Title : A process systems engineering approach for the design and optimization of hydrothermal liquefaction systems
Abstract:
Hydrothermal liquefaction (HTL) has emerged as an attractive thermochemical technology for converting wet and low-grade biomass wastes into energy-dense bio-oil that can serve as a renewable feedstock for transportation fuels. The proposed framework demonstrates how integrated modelling, optimization and process integration can support the design of economically viable and resource-efficient HTL biorefineries while facilitating the integration of renewable bio-oils into existing petroleum refining systems. This work presents an integrated framework for the modelling, optimization, simulation and techno-economic assessment of HTL systems, combining reaction modelling with process systems engineering tools.
The proposed methodology consists of four interconnected stages. First, a comprehensive HTL model was developed to describe the dominant physical and chemical phenomena governing biomass conversion. The framework incorporates mass transfer within reactor medium and biomass particles, reaction kinetics for the conversion of lipids, proteins, carbohydrates and lignin, phase partitioning of reaction products into gaseous, aqueous, bio-oil and solid fractions, and vapor-liquid equilibrium calculations for the fluid phases.
The model was calibrated against experimental data obtained from laboratory-scale autoclave experiments using food, agricultural and fruit waste under different operating conditions (up to 350 °C and 135 bar). The kinetic parameters were estimated through genetic algorithm optimization, achieving excellent agreement with experimental measurements (R² = 0.93) for product yields and bio-oil properties.
The validated model was then employed to investigate the influence of operating conditions on biomass conversion and process performance.
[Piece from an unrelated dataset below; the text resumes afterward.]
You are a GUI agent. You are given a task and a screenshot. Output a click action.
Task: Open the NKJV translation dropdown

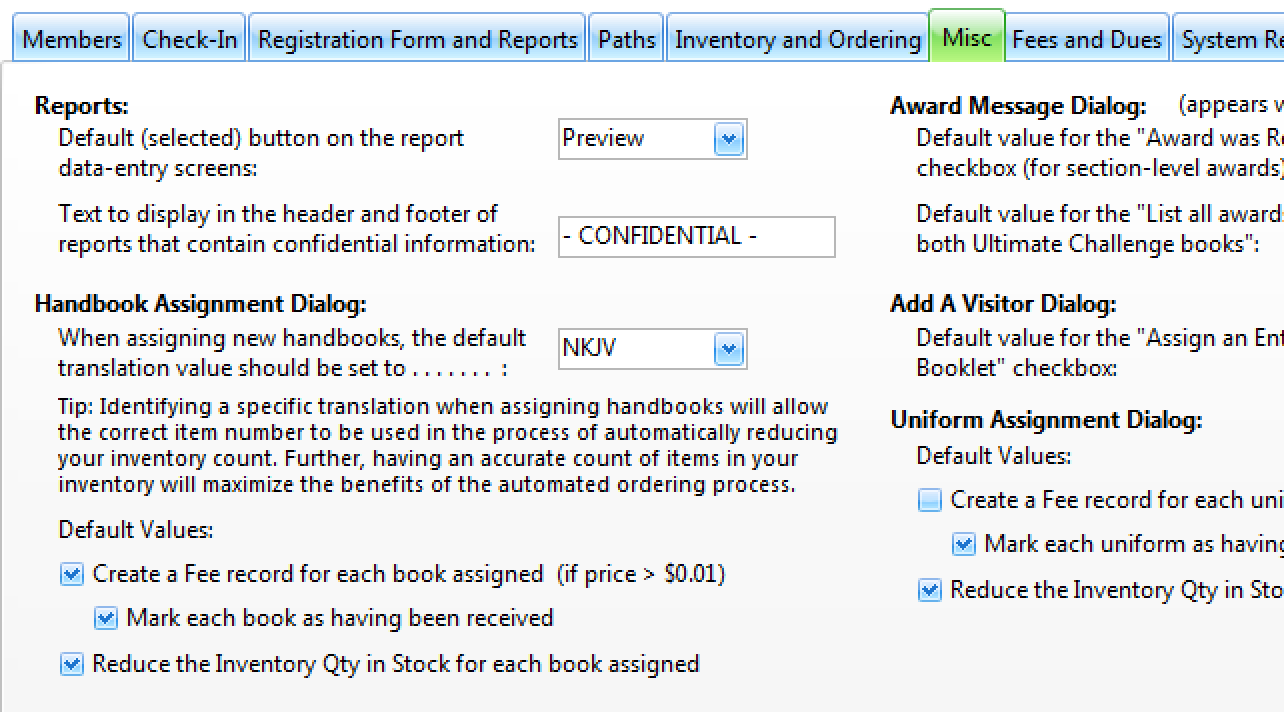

High biomass conversion efficiencies (>94%) were predicted at elevated temperatures (350 oC) and pressures (>175 bar), while multi-objective optimization identified optimal operating conditions considering bio-oil production, energy recovery and production costs. Based on the identified optimal conditions, an HTL process developed in Aspen Plus along with downstream processing for bio-oil recovery and its fractionation into gasoline, kerosene and diesel products. Process integration significantly reduced utility requirements by 51% for heating and 39% for cooling, whereas partial recycling of the effluent aqueous phase decreased freshwater consumption by 70%. The integrated process demonstrated competitive economics, with an estimated bio-oil production cost of approximately €0.35 kg?¹.
Finally, the upgraded bio-oil was evaluated as a co-feed in a conventional crude distillation unit to investigate its compatibility with existing petroleum industry. Different bio-oil blending ratios were assessed, demonstrating that moderate bio-oil incorporation (15%) can improve the production economics of gasoline, kerosene and diesel fractions while maintaining refinery performance. The analysis identified an optimal blending ratio of 18%, resulting in a reduction of the overall fuel production cost by 2% compared with conventional refinery operations with only fossil crude.
The proposed framework demonstrates how integrated modelling, optimization and process integration can support the design of economically viable and resource-efficient HTL biorefineries while facilitating the integration of renewable bio-oils into existing petroleum refining systems.